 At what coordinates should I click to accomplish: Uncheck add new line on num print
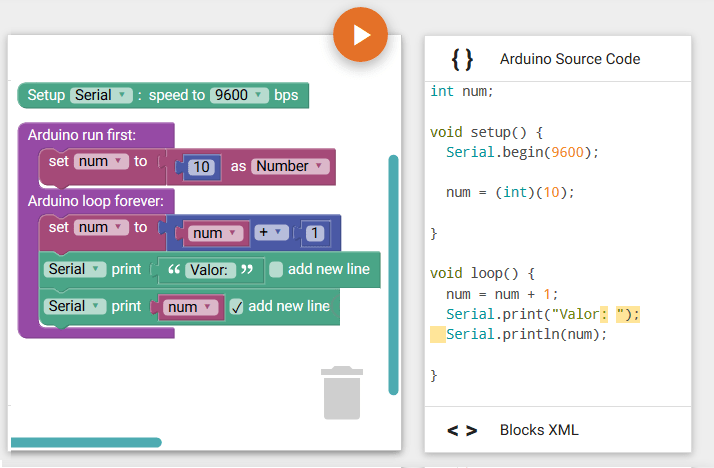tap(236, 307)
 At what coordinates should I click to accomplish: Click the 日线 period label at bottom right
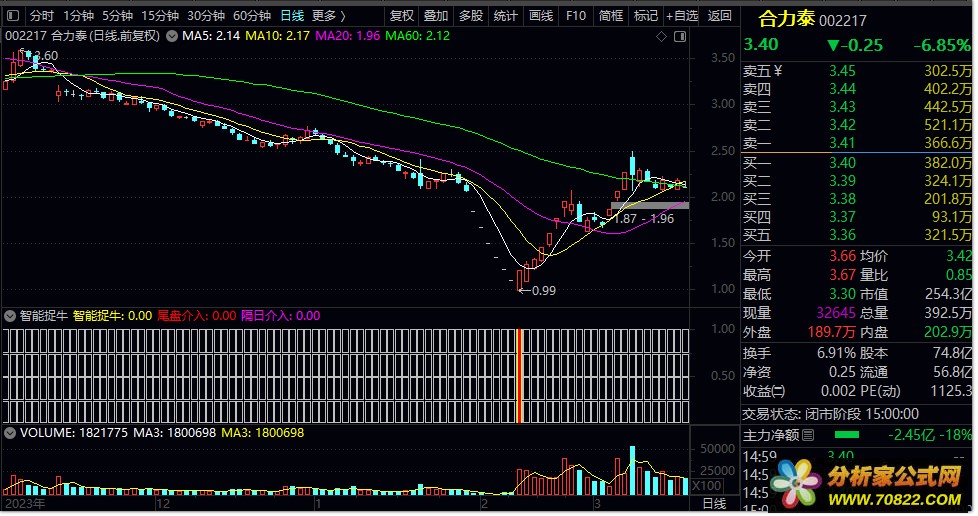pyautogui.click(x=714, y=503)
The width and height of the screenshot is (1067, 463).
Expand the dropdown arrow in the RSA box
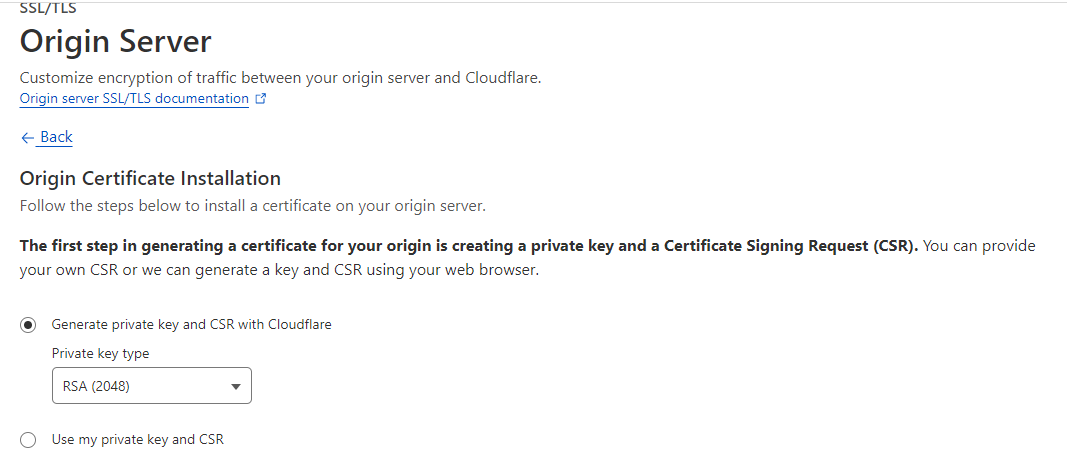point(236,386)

* * *

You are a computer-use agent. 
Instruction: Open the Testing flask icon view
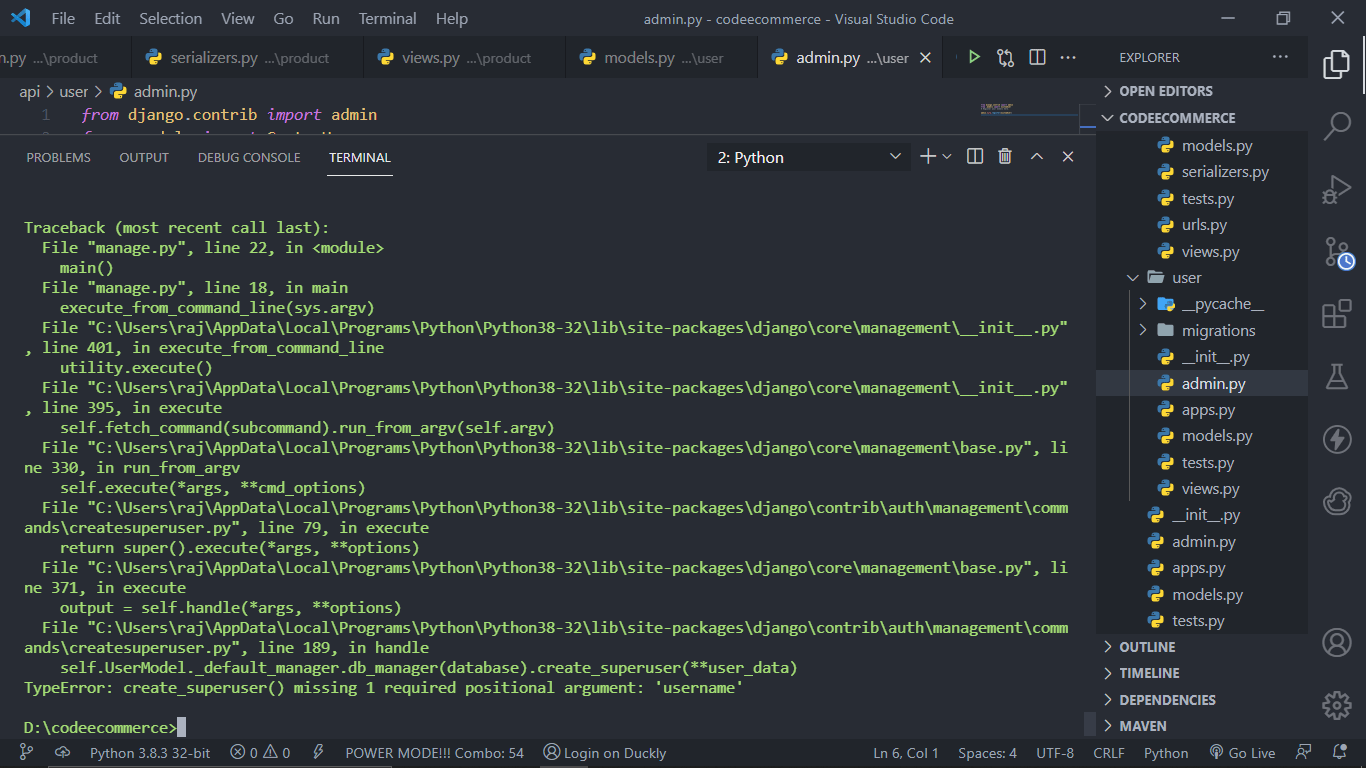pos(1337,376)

§ **WORK TO BE COMPLETED**: Within the entries above, give again exactly the lines starting at the one that contains "At what coordinates should I click to accomplish: Uncheck" and ending at the one that contains "The width and", leaving out the pictures.

§ **TASK SOLUTION**:
 At what coordinates should I click to accomplish: Uncheck add new line on num print
tap(236, 307)
 At what coordinates should I click to accomplish: Click the 日线 period label at bottom right
pyautogui.click(x=714, y=503)
The width and height of the screenshot is (1067, 463).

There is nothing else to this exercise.